I am craving a good book right now.  “Little Women” doesn’t have anything going for it in terms of plot, characterization, or even locale (which is why I read Elin Hilderbrand’s books).  Even though we are told (rather than shown) how unique each girl is, they are bland as vanilla pudding, and the moralizing is a bit heavy-handed.  Marmee (what the girls call their mother) seems to have more “teachable” moments with her girls than candid ones.

What killed the book for me completely was all the inanity.  We are barely introduced to the girls before they have one of what one calls their “dressing-up frolics”, and we are subjected to some play young Jo wrote about characters named Roderigo, Hugo, Don Pedro, etc., which we come back to a second time, complete with some odd poem.  I have never been a fan of a “story within a story”—it comes across as padding and is never as interesting as the actual story (and that isn’t saying much).  This goes on for pages!  (Okay, maybe I didn’t quite read 33%, because I skipped through all of this.)

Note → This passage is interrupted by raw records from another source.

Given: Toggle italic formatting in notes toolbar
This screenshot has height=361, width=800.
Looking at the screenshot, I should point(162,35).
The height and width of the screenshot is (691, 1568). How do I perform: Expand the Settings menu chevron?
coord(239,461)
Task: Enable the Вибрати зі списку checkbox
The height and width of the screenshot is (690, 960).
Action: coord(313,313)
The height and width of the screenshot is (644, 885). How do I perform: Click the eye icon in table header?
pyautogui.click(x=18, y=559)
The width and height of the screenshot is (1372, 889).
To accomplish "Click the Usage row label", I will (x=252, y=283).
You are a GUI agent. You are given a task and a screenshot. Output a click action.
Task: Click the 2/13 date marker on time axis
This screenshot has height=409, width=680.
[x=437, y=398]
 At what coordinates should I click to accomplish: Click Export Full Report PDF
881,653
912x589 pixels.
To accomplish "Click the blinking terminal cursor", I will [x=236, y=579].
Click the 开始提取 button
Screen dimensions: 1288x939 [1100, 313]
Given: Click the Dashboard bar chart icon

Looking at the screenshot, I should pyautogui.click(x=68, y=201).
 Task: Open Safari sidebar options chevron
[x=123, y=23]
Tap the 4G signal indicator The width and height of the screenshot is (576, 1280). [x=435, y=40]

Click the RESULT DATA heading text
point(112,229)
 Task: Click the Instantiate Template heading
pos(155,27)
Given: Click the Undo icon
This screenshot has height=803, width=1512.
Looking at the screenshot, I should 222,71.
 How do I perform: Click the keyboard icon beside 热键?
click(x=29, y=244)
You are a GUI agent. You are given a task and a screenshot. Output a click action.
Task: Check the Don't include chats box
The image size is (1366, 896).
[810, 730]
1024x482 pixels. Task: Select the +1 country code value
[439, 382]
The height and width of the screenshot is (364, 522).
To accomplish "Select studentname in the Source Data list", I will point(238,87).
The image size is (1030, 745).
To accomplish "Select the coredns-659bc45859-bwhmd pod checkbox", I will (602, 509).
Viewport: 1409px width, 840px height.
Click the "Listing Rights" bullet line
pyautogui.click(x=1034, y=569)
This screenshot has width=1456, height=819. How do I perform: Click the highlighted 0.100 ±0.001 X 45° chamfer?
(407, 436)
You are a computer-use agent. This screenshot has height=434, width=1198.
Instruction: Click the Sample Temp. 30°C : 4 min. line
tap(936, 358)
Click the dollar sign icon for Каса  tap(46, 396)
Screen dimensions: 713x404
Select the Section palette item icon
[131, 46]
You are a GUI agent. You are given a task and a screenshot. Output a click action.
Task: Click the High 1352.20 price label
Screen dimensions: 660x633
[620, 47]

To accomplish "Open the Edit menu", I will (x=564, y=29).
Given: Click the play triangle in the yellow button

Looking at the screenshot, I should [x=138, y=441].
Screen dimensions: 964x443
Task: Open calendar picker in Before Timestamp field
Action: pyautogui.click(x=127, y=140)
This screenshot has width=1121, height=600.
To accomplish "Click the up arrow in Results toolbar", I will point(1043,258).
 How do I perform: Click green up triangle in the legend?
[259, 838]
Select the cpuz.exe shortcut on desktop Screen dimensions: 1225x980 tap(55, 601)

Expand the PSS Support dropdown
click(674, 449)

Then we get to “The Pickwick Club”—the girls’ secret society—in which a periodical of some sort, “The Pickwick Portfolio”, is read.  Pages and pages of awful prose.  I tried, but skipped almost all of it.  Every time an author inserts one of these “padding devices”, as I call them, it draws one out of the story—it’s like getting a flat tire on a long trip and having to pass the time by playing “Eye Spy”.

The last straw for me was at the picnic (chapter named “Camp Laurence”) when the guests play “Rig-marole” (where “one person begins a story, any nonsense you like, and tells as long as he pleases, only taking care to stop short at some exciting point, when the next takes it up and does the same”).  Again, pages and pages of painful drivel.  I forced myself to read more after this, but I felt, having read at least a third (probably closer to a quarter because of the portions I skipped), I could write a legitimate review.  After all, if a food critic cannot finish a dish because it tastes so bad, why can’t a book reviewer review a book she at least took several bites (or read several chapters) of?